We teach foundational coding and data science skills to researchers worldwide.

Why we teach what we teach

The Python ecology lessons

This post originally appeared on the Data Carpentry website

Why We Teach It

In the Beginning

A lot of what are now the Python materials came out of a Data Carpentry Hackathon in 2014 when Software Carpentry was under the Mozilla Science Labs umbrella. At the time, Data Carpentry was a fledgling organization and really only had a small amount of materials on R and Excel. As you can see from the Etherpad from that hackathon, people were pretty excited about getting some of those materials translated to Python.

Way back in those days, the materials were a lot more information dense, and lacked a real narrative threading through. In practice, that set of lessons was probably better for self-guided learning than classroom practice.

The current generation materials strikes a better balance: there is enough content in the lessons that you absolutely can go through them on your own, or with a small group, without an instructor. But we’ve also developed a better narrative for the lessons by using an empirical ecological dataset (Ernst et al. 2009).

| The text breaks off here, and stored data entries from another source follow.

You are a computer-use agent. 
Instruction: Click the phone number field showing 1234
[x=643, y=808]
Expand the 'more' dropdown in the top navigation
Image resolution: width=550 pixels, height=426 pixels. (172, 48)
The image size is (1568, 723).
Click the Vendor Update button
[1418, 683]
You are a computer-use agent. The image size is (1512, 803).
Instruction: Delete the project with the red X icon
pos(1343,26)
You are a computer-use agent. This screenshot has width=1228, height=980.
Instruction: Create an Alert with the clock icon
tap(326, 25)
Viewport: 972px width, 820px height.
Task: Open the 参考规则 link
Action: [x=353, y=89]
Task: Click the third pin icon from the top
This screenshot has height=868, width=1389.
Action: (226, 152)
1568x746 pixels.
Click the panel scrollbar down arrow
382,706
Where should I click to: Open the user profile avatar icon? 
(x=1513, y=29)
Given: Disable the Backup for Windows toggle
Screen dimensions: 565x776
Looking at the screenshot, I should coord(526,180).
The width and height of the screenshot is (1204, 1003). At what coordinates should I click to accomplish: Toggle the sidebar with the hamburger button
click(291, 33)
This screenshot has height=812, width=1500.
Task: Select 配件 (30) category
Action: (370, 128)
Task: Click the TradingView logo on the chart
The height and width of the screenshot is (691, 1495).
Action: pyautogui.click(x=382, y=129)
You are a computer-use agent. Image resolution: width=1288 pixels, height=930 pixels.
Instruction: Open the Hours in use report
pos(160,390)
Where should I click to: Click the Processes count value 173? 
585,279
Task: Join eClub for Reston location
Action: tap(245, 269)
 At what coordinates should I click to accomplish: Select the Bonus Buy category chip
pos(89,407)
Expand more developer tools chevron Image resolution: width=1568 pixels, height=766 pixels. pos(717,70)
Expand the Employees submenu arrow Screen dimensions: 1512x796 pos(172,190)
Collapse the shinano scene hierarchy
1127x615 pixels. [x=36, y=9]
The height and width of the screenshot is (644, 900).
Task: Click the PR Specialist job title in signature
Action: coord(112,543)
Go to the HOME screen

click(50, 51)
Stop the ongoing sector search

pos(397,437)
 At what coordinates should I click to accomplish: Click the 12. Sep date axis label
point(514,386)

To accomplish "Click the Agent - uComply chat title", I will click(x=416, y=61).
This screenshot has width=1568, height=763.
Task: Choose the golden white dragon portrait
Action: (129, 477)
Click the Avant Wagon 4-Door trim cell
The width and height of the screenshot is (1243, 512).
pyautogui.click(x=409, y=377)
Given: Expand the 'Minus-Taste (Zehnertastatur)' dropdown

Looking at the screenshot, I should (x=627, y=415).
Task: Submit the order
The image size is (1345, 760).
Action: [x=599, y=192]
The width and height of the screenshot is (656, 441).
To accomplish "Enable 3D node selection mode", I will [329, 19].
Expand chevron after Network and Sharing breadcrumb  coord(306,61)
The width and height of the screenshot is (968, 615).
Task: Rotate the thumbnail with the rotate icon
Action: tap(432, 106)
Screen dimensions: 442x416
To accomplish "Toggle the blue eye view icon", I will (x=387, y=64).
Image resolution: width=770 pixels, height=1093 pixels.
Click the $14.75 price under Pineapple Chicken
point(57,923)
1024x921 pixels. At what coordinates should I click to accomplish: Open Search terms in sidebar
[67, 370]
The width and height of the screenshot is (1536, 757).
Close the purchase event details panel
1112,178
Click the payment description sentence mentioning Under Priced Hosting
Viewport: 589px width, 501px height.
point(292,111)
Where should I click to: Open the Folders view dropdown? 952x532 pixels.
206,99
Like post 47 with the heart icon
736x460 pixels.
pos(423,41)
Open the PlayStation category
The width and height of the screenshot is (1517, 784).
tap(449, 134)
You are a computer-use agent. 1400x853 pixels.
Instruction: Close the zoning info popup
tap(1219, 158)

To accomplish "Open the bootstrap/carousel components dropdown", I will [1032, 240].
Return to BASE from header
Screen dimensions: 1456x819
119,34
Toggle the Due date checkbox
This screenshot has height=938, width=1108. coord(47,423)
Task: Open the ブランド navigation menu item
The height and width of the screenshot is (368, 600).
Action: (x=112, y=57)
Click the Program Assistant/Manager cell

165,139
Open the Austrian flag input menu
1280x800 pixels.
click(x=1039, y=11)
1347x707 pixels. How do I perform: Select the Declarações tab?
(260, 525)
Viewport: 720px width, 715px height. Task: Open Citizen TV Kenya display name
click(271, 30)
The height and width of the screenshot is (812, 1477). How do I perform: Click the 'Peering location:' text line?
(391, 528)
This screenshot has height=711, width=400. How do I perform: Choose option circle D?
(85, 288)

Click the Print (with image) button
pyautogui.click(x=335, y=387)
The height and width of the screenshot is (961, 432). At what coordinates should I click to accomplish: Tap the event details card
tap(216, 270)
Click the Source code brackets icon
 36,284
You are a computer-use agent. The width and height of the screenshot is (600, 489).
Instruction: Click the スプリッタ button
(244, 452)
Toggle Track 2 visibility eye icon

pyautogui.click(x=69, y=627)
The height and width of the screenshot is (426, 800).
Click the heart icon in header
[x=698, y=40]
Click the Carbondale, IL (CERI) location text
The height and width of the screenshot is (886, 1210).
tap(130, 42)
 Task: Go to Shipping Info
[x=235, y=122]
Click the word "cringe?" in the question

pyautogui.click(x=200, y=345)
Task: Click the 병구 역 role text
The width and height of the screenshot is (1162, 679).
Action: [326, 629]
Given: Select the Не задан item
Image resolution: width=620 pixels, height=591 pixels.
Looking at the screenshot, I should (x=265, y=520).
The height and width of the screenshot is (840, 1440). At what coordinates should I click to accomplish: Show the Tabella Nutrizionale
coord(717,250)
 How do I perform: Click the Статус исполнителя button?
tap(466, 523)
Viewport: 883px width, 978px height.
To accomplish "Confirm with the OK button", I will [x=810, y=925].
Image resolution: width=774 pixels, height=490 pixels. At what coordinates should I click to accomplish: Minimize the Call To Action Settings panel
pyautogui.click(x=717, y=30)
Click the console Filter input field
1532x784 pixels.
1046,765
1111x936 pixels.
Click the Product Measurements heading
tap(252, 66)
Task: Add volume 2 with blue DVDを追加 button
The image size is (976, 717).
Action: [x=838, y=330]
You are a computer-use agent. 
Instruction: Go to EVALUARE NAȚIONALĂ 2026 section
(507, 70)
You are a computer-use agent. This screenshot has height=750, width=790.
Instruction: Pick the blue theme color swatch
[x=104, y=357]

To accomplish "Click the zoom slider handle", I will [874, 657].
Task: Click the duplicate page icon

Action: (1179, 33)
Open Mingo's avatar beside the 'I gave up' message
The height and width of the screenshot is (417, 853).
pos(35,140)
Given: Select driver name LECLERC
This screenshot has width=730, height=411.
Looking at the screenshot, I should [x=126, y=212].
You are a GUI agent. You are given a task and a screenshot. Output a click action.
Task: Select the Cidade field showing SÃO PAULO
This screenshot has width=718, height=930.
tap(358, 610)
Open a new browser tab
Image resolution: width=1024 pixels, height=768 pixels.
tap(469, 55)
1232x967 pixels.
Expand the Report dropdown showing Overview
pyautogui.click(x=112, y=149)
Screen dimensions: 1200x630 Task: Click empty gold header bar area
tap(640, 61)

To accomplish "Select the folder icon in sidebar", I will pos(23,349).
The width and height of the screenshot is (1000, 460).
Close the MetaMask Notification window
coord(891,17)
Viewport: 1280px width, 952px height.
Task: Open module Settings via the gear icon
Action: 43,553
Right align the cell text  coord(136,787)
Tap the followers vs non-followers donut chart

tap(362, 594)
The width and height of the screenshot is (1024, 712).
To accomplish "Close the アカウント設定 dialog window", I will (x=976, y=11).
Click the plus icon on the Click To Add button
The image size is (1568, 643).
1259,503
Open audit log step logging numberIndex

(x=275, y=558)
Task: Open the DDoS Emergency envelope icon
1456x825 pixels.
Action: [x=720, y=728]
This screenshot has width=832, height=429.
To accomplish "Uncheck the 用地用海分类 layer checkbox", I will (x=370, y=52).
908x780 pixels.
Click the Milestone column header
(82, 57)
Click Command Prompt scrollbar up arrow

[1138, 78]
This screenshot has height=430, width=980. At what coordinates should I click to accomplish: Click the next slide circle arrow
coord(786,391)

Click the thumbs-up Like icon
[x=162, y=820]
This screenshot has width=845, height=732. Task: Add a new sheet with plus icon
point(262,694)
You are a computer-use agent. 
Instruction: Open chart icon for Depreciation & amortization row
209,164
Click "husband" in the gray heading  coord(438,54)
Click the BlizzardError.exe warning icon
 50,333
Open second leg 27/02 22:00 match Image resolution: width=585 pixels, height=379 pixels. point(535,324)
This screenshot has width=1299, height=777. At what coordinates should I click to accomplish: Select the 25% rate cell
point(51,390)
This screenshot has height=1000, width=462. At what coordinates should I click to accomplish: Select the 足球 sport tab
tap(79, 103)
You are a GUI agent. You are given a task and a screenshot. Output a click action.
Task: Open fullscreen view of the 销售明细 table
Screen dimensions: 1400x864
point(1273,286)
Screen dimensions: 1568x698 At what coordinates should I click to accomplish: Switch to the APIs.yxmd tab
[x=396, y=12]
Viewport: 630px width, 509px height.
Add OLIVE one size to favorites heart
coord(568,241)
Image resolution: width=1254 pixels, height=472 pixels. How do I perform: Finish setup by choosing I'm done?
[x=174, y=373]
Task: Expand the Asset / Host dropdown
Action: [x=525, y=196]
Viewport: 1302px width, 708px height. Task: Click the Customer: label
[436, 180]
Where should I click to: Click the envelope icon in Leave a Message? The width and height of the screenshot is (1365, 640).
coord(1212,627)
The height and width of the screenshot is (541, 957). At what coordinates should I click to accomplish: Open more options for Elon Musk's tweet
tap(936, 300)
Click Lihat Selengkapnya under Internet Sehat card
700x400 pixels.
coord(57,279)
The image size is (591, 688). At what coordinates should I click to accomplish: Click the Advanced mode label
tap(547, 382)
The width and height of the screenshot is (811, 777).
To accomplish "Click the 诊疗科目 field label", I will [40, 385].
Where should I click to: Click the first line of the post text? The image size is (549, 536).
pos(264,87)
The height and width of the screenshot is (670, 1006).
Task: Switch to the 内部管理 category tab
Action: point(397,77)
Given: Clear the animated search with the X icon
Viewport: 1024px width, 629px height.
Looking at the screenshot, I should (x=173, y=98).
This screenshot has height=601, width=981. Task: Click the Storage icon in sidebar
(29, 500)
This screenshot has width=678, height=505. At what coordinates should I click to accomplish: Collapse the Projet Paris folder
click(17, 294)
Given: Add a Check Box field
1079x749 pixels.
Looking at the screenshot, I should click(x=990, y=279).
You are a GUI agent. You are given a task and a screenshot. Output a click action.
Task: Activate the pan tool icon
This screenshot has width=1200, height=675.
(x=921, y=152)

Why we teach what we teach

If you look at the way the lessons are structured, we start broad: just getting a look at your data, making a couple plots. Part of the goal of Data Carpentry is to get learners doing open, reproducible science. But I think we can all think of times when we just opened our data in a spreadsheet program and explored it. A lot of science happens in those little moments of exploration … and a lot of science gets lost when you can’t remember what you clicked on to get that cool plot. By starting with a broad view, we emphasize to learners that they can still do the exploration that they want to do in a reproducible way.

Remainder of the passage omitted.